Transcript of SRSG for Libya Ghassan Salameh (UNSMIL) on Libya – Security Council Media Stakeout

 (6 January 2020)

Informal comments to the media by Ghassan Salameh, Special Representative of the Secretary-General and Head of the United Nations Support Mission in Libya (UNSMIL) on the latest situation in Libya.

I was honoured to be able to have a frank and detailed discussions with the members of the security council in the past 2 hours. Before that I was honoured to have a long working session with the secretary-general.

 You know that the situation in Libya is particularly difficult at that time. I can give you many examples of the difficulties we are facing.
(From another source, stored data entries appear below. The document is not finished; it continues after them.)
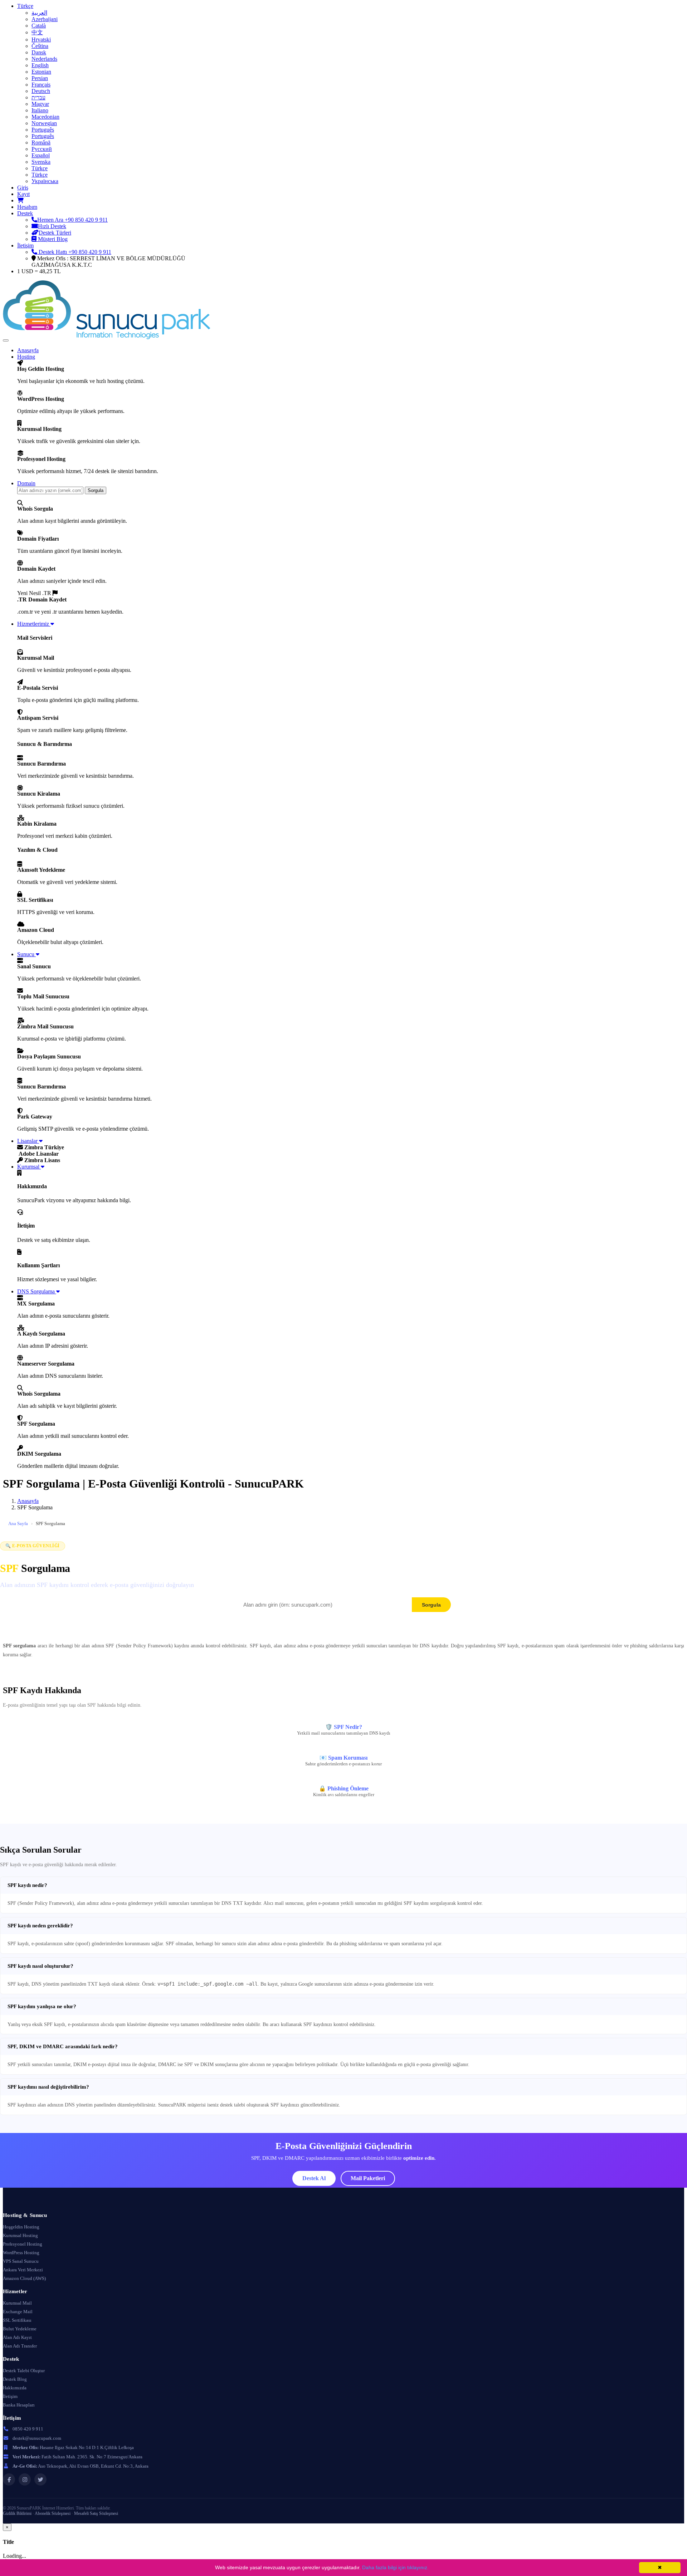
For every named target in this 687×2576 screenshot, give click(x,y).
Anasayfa (28, 350)
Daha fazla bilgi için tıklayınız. (395, 2567)
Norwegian (44, 123)
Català (38, 26)
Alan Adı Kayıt (17, 2337)
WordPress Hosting (21, 2252)
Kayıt (23, 194)
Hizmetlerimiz (33, 624)
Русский (41, 149)
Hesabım (27, 207)
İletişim (25, 245)
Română (40, 142)
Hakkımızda (14, 2387)
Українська (44, 181)
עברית (38, 97)
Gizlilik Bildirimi (17, 2513)
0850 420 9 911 (28, 2429)
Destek (25, 213)
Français (40, 85)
I would give you the example of what happened on Saturday evening when dozens of cadets have been killed in the military academy unarmed, entirely unarmed, by a drone attack that is probably done by a country supporting the LNA. I could tell you more about what is happening today in the city of Sirt where some fighting took place and some areas have taken by the LNA

I could also tell you about the humanitarian situation because it is basically the Libyans who are paying the dearest price for what is happening with new thousands of IDPs [every day] with dozens of schools closed because of the fighting; dozens of health facilities attacked by drones and by ‘fixed-wings aircrafts.’

I would like also to insist on the great courage of my colleagues in UNSMIL, trying to help at the same time at the humanitarian level, at the political level and at the economic level. The situation is bleak right now, I am the first to confess it, but let me also emphasize our determination as UN to try to find a way out of this bleak situation.

 You certainly know that we have decided at the beginning of this year to launch three tracks involving the two sides of the war, economic, military and security and a political dialogue track.  I ma happy to inform you that we started today with the economic and financial track, with a meeting representing all parties in Tunis for the first time.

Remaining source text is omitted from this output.